I suggested that my philosophical friends venture further outside their usual discussion areas, saying that we didn't have to always stay in them. One responded,"What else is there?" An interesting question but not an easy one to answer. Sometimes, broad philosophical themes relate to what have been called the "terrible" questions about the meaning and purpose of life, the nature of an afterlife, the proper conduct throughout life. Sometimes, the branches of philosophy are said to be metaphysics (what is there? What is it to exist?), logic (what arguments are valid and which are not?), epistemology (what is it to know? How can we know? How can we tell if a statement is true?), ethics (what is the right way to live and respect and support others and one's self?) and aesthetics (what is beauty and how can we find it, have it and produce it?)
As a college student, I wondered why there were "doctors of philosophy" in English and geography and other subjects. Shouldn't they be doctors (accredited and verified teachers) of their own subjects? I guess a "doctor" is a person judged by qualified others to be sufficiently knowledgeable to teach others and I guess that we could as well call the PhD's "doctors of the theory and subject of X".

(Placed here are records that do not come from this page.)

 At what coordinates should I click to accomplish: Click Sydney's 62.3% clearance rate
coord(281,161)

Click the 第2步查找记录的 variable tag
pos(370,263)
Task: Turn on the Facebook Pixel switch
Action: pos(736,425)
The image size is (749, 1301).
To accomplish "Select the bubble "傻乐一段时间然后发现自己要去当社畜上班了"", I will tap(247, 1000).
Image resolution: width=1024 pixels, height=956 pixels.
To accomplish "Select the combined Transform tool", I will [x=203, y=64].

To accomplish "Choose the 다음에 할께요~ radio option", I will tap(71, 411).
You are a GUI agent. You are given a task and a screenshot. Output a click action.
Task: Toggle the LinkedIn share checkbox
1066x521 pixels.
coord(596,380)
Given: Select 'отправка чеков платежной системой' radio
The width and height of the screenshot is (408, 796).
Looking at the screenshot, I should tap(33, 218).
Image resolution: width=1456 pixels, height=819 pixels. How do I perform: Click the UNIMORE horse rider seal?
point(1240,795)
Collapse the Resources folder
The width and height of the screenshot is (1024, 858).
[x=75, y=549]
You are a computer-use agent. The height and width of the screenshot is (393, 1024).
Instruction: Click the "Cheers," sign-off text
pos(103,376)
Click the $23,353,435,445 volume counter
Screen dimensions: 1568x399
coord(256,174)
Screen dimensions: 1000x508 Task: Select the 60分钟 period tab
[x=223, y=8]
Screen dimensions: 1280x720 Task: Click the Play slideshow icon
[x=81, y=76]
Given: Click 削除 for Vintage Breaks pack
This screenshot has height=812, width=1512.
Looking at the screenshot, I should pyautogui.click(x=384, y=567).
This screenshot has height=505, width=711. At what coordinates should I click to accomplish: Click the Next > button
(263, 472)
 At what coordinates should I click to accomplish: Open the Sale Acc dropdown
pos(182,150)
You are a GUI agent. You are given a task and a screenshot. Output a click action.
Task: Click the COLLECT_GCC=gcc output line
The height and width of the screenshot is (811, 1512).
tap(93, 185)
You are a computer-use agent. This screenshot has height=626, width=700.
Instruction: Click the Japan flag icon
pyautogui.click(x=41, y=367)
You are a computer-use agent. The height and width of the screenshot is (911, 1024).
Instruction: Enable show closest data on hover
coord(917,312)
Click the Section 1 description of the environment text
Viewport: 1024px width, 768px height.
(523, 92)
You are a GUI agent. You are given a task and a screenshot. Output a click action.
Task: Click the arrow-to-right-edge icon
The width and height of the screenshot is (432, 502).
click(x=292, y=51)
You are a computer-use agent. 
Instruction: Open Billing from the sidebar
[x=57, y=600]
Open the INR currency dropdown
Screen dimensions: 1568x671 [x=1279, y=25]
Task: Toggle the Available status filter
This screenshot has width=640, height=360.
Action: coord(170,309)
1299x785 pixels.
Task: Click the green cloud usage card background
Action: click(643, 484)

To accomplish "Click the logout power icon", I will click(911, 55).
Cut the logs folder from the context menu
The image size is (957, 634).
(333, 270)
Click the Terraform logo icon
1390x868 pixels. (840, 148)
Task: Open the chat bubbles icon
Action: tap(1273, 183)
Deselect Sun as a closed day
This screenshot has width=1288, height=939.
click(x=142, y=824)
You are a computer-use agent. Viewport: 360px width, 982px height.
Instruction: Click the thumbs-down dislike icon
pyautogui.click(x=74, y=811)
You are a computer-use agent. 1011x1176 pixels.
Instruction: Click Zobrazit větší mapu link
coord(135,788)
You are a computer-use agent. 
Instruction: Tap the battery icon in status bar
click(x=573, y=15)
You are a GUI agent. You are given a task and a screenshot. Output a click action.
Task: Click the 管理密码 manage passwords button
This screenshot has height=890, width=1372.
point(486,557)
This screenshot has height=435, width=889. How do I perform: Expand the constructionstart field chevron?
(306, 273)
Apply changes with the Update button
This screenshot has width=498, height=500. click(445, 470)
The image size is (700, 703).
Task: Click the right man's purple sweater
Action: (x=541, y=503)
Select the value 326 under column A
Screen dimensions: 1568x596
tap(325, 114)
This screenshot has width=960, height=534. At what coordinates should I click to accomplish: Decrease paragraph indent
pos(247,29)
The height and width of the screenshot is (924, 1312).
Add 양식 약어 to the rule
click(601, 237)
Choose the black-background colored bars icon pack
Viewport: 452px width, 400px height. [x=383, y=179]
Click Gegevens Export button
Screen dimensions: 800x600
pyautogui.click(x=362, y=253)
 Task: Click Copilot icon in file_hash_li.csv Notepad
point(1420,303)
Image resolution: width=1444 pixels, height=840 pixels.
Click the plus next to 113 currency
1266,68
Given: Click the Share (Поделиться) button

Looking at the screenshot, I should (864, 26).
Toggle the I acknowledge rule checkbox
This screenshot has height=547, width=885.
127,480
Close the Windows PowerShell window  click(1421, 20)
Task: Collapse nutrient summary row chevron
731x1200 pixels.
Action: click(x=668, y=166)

It seems to me that the ancient philosophers like the Greeks and the Chinese asked good questions, deep questions, thought-provoking questions but the men (!!??) were limited in number. They also asked (and asserted answers) backed by little or no evidence, because oppositional trials, scientific investigations and replications of experiments (what is an experiment?) were not well-developed. In general, we have taken their critical thinking and inquisitive approach and extended it and added a few things to it. The extensions and the additions were inspired by the same spirit of inquiry that lead from "What is virtue?" and "Can virtue be taught?" to today's meta-analysis of 35 studies of the effect of exercise on our brains. We got where we are, for better or for worse, by thinking, questioning, doubting and imagining, inspired by philosophers.
We are rather slow. We don't have antlers or poisonous fangs. Our brains are our best tool and they are philosophical engines. However, today we can turn those engines toward diet, electronics, artificial intelligence and better language translation and many other areas the ancients overlooked or hadn't gotten around to.